About the job
A problem isn’t truly solved until it’s solved for all. That’s why Googlers build products that help create opportunities for everyone, whether down the street or across the globe. As a Technical Program Manager at Google, you’ll use your technical expertise to lead complex, multi-disciplinary projects from start to finish. You’ll work with stakeholders to plan requirements, identify risks, manage project schedules, and communicate clearly with cross-functional partners across the company. You're equally comfortable explaining your team's analyses and recommendations to executives as you are discussing the technical tradeoffs in product development with engineers. As a Technical Program Manager with exceptional problem-solving skills, you will lead complex projects that explore the profound impact of data on the quality of our AI models and products. These projects span various stages, including training, testing, evaluation, and adaptation.
Responsibilities
Drive program outcomes for a portfolio of programs, focusing on efficiency, quality, and scalability.
Design, launch, standardize, and continuously optimize operational processes for various workflows.
Develop and implement frameworks for tracking and reporting on the delivery and quality of work, ensuring goals are met.
Act as the first point of contact for volume management and deliverable tracking, coordinating across multiple product areas.
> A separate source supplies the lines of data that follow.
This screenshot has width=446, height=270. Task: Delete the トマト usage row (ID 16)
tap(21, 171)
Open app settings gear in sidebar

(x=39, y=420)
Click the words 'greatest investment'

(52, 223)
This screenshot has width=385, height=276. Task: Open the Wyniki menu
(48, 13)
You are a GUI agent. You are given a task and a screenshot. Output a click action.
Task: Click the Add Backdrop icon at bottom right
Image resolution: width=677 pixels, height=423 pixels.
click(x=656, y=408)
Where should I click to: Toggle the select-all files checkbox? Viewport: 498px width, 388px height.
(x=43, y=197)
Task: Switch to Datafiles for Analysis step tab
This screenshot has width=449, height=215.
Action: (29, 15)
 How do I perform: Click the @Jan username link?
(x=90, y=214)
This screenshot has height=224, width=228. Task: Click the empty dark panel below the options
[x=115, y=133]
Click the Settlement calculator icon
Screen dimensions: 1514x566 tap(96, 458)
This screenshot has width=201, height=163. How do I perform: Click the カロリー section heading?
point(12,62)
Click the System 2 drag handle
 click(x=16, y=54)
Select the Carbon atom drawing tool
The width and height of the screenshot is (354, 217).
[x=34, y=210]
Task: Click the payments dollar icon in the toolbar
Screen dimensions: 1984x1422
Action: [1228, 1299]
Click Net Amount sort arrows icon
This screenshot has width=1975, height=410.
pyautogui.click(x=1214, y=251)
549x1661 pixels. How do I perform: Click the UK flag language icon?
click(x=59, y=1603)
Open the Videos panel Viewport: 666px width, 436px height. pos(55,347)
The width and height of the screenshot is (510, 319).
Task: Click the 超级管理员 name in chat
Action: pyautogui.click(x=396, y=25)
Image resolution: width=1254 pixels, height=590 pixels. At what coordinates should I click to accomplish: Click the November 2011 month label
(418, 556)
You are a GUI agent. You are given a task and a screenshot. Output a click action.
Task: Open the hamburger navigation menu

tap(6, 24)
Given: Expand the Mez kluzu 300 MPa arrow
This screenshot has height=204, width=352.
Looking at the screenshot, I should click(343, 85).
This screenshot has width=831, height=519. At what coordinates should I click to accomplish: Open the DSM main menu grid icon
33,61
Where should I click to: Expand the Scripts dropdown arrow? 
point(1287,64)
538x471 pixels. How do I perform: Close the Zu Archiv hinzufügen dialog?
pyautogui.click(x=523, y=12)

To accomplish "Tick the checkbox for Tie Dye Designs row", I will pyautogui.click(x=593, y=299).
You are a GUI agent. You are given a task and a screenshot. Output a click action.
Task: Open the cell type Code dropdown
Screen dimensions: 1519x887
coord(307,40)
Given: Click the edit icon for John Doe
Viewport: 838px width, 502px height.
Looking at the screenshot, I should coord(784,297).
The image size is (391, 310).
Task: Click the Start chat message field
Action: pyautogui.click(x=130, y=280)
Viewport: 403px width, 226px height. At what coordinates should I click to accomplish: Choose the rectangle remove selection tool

Utilize data analysis to monitor performance, identify trends, and drive operational improvements.
Qualifications
Minimum
Bachelor's degree in a technical field, or equivalent practical experience.
8 years of experience in program management.
Experience working with data structures or machine learning algorithms.
Preferred
8 years of experience managing cross-functional or cross-team projects.
Experience working at companies specializing in data labeling and human-in-the-loop services.
Experience with SQL and data visualization tools.
Familiarity with AI/ML development lifecycles and the role of human-annotated data.
Knowledge of the data labeling industry, including best practices, challenges, and quality assurance techniques.